Il s’ensuit que la décision directoriale critiquée doit être réformée et qu’il y a lieu de retenir au titre de valeur estimée de réalisation du local commercial litigieux le montant de 90.773,69 EUR pour l’année fiscale 2006 tout en procédant ensuite aux adaptations nécessaires du bénéfice de cession imposable.
Le demandeur a, aux termes de son mémoire additionnel du 18 décembre 2009, sollicité la condamnation de l’Etat au paiement de l’intégralité des frais et plus particulièrement au paiement des frais de l’expertise YYY s’élevant au montant de 1.188,51 EUR.
L’Etat ayant succombé au litige dans la mesure où la décision directoriale a été réformée, il convient de faire droit à cette demande et de condamner l’Etat au paiement des frais de l’instance, y compris ceux de l’expertise YYY.
Quant à l’indemnité de procédure de 2.500 EUR réclamée par le demandeur, la demande afférente est à rejeter, alors que le demandeur reste en défaut de justifier les frais qu’il estime inéquitable de laisser à son unique charge, ni en quoi il serait inéquitable de laisser ces frais à sa charge, le seul fait qu’il a dans le cadre de sa réclamation soumis une proposition à l’amiable, mis en avant par le demandeur lors des plaidoiries, étant insuffisant à cet égard pour justifier une telle inéquité.

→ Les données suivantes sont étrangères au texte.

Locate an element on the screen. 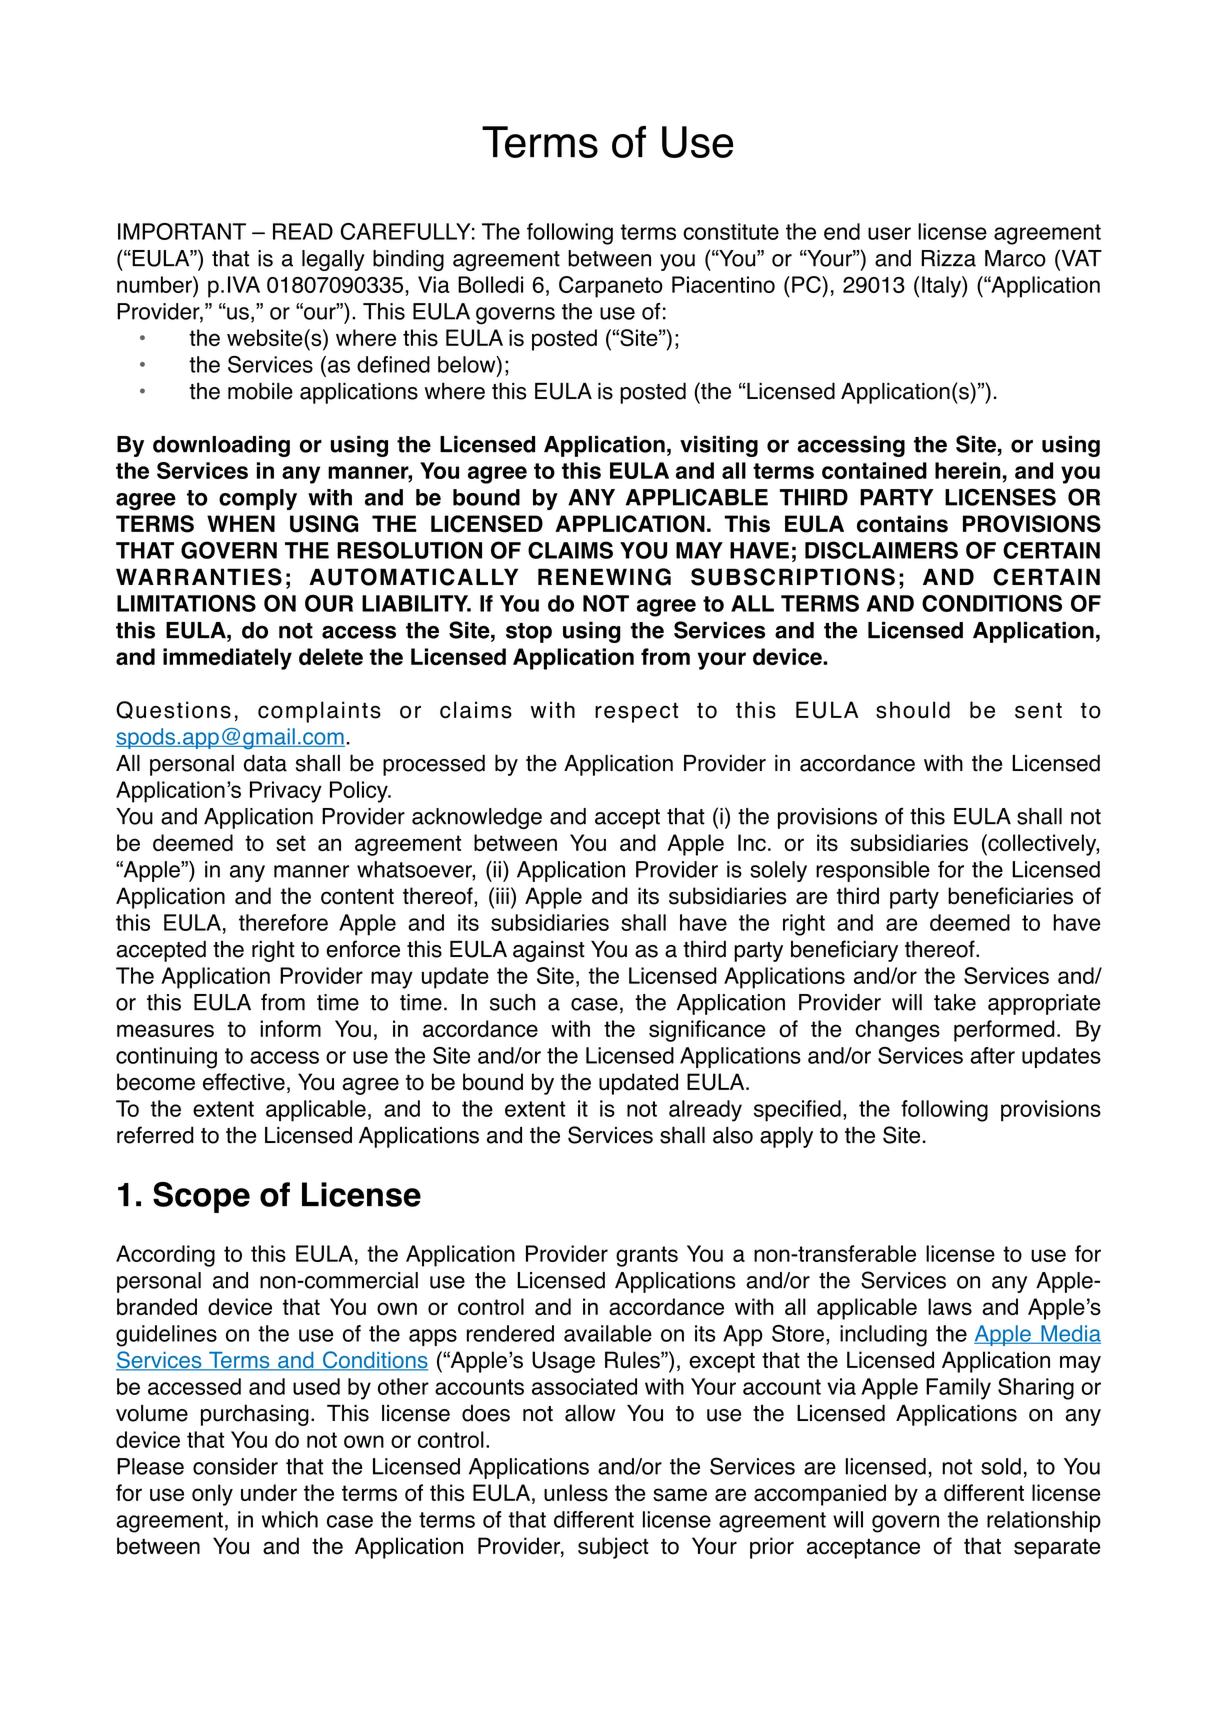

Par ces motifs, le tribunal administratif, deuxième chambre, statuant à l’égard de toutes les parties ;
vidant le jugement interlocutoire du 22 juillet 2009 ;
dit le recours fondé ;
partant, par réformation de la décision du directeur de l’administration des Contributions directes du 27 mai 2008, dit qu’il y a lieu de retenir à titre de valeur estimée de réalisation du local commercial sis à …, le montant de 90.773,69 EUR pour l’année fiscale 2006 tout en procédant ensuite aux adaptations nécessaires du bénéfice de cession imposable ;
rejette la demande en allocation d’une indemnité de procédure formulée par le demandeur ;
condamne l’Etat au paiement des frais, y compris des frais de l’expertise YYY d’un montant de 1.188,51 EUR.
Ainsi jugé par :
Carlo Schockweiler, premier vice-président, Martine Gillardin, premier juge, Annick Braun, juge, et lu à l’audience publique du 1er février 2010 par le premier vice-président, en présence du greffier Arny Schmit.